Dieta i aktywność fizyczna
Co do diety zapobiegającej chorobom układu krążenia, kardiolodzy, poza powtórzeniem wszystkich znanych już zasad żywienia (z uwypukleniem znaczenia warzyw i owoców dla zdrowia), zalecają także codzienne spożywanie 30 g niesolonych, niesłodzonych orzechów. Podkreśla się także ogromne znaczenie aktywności fizycznej. Istnieje wiele naukowych dowodów, że już 150 minut umiarkowanej aktywności tygodniowo zmniejsza ryzyko sercowo-naczyniowe. Ważna jest jednak regularność i systematyczność tego wysiłku.
Inny poziom pożądanego LDL i ciśnienia
Istotne zmiany nastąpiły w zaleceniach dotyczących leczenia pacjentów ze zbyt wysokim poziomem cholesterolu LDL. Poprzednie wytyczne ESC w tym zakresie były łagodniejsze, teraz przy wysokim ryzyku chorób układu krążenia docelowy poziom LDL musi być niższy. U wybranych pacjentów z dużym ryzykiem obniżono także pożądany poziom ciśnienia tętniczego, o ile intensywne leczenie jest dobrze tolerowane. W zaleceniach dotyczących terapii hipercholesterolemii pojawiły się także nowe leki, które w Polsce są już dostępne, choć pewnie z powodu ceny nie będą jeszcze szeroko stosowane. Warto jednak o nich pamiętać. Podobnie jak o tym, iż kwas acetylosalicylowy (aspiryna) nie może być stosowany masowo, bez udokumentowanych wskazań medycznych.

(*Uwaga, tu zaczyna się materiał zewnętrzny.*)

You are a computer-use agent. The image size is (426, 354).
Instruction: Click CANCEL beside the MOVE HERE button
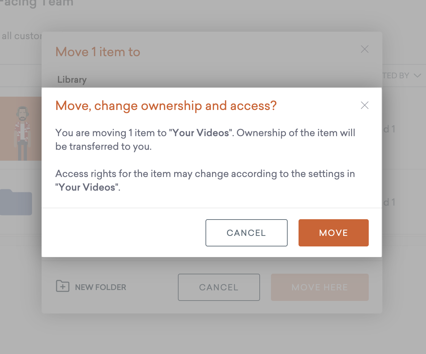(x=219, y=287)
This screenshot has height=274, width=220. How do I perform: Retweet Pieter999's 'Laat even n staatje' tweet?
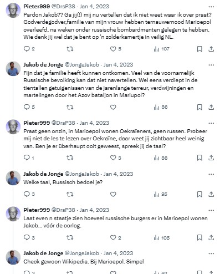click(x=70, y=237)
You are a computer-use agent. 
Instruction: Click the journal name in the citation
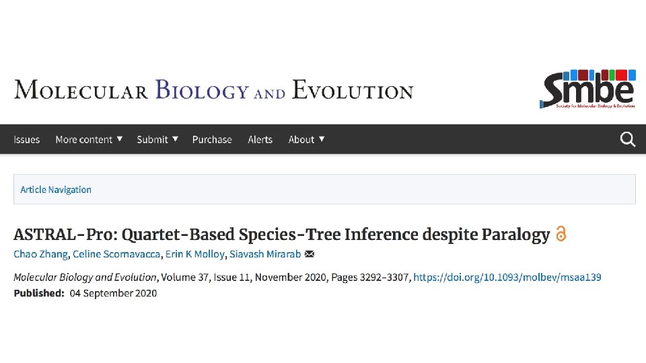point(85,277)
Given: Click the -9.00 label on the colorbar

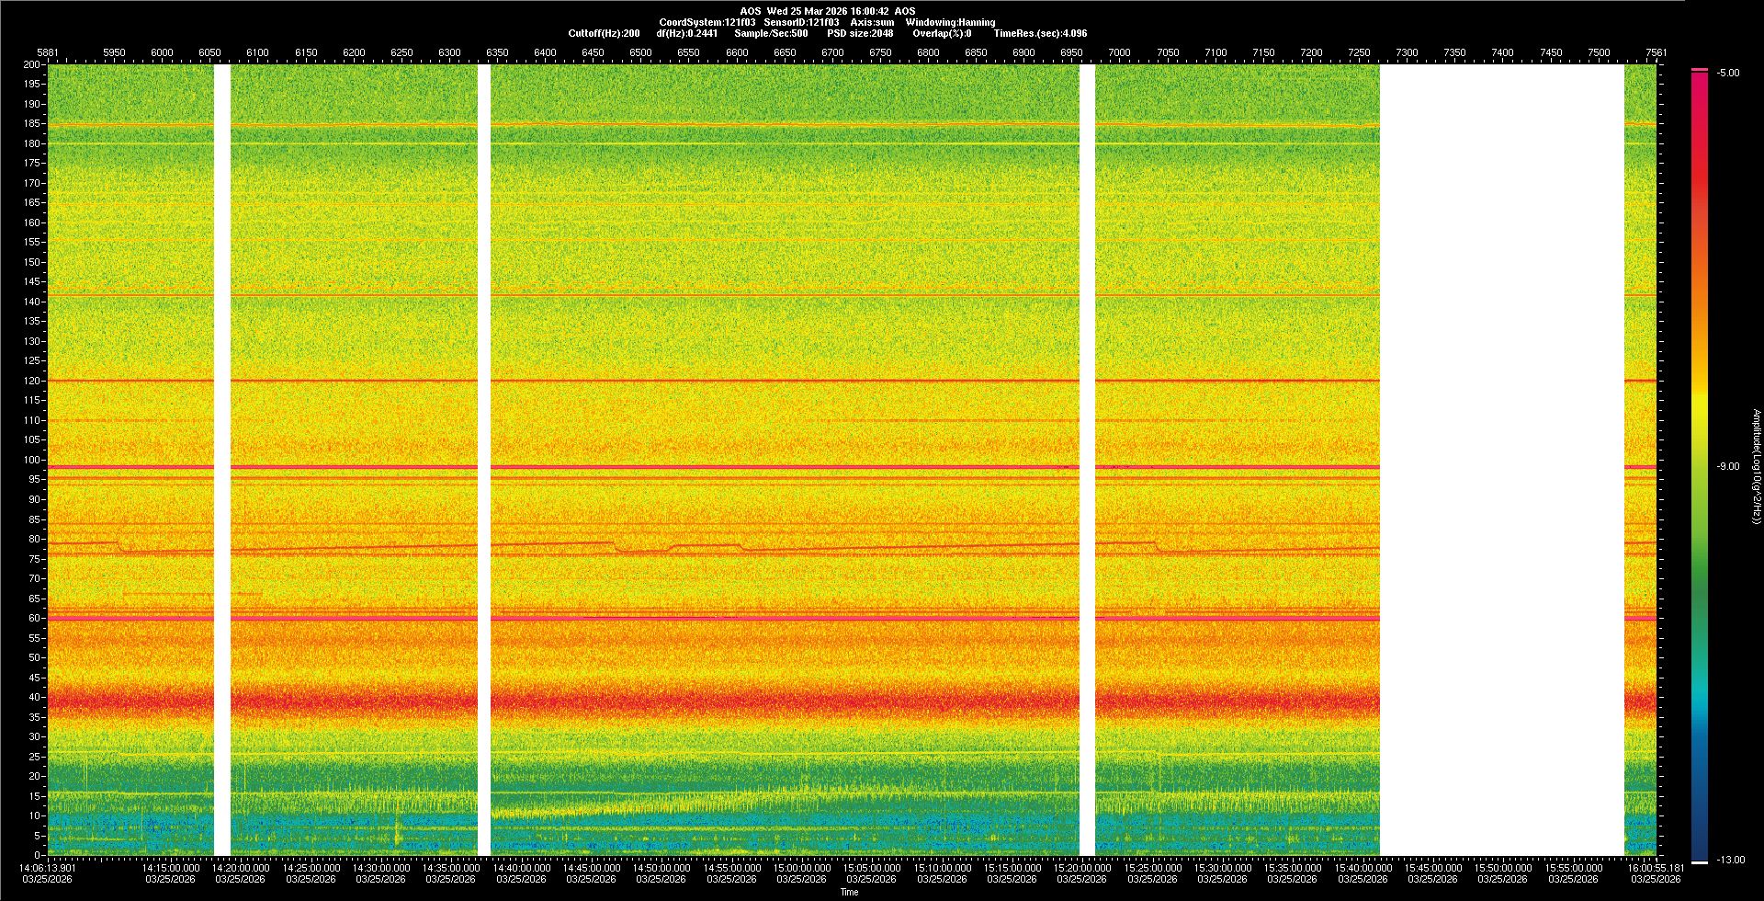Looking at the screenshot, I should pos(1727,467).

„ESC bardzo mocno podkreśla konieczność działań profilaktycznych na poziomie populacyjnym. W zaleceniach wyraźnie zachęca się do sięgania po mechanizmy ekonomiczne – wprowadzenie dodatkowych obciążeń finansowych dla producentów niezdrowej żywności i używek oraz ulg dla tych, którzy promują zdrową dietę i aktywność fizyczną” – dodaje prof. UJ Piotr Jankowski, przewodniczący Komisji Promocji Zdrowia Polskiego Towarzystwa Kardiologicznego.
Punktem wyjścia do zaleceń medycznych jest jednak stwierdzenie, że profilaktyka wszystkich chorób zaczyna się już od narodzin dziecka. Podstawą zdrowia jest właściwa dieta i zdrowy tryb życia. Tymczasem polskie dzieci są coraz grubsze i coraz gorzej odżywione.